:: DATA LISTING

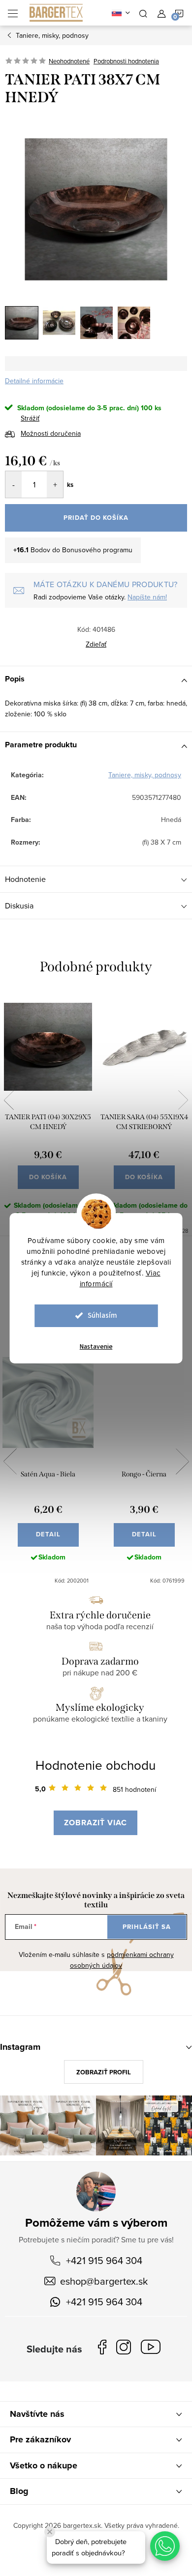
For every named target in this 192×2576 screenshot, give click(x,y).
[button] (165, 2546)
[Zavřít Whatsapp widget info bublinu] (49, 2531)
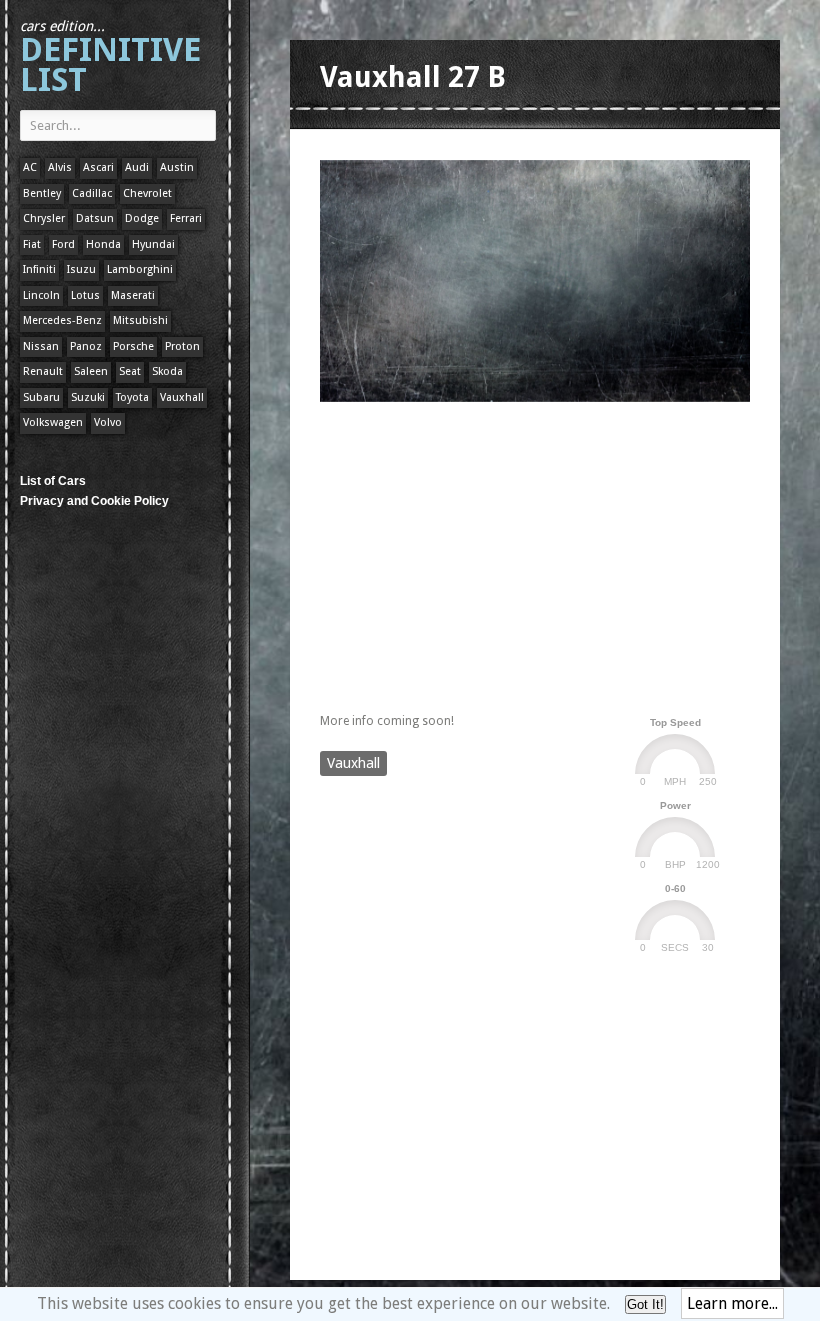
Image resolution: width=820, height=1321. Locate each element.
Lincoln (41, 295)
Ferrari (186, 218)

::::

> [THE TASK]
Word for word, give again the lines from the line holding "[button] (165, 2546)" through the last line of the material, both included; pictures are not part of the copy.

> [ANSWER TO THIS TASK]
[button] (165, 2546)
[Zavřít Whatsapp widget info bublinu] (49, 2531)
Image resolution: width=820, height=1321. Locate each element.
Lincoln (41, 295)
Ferrari (186, 218)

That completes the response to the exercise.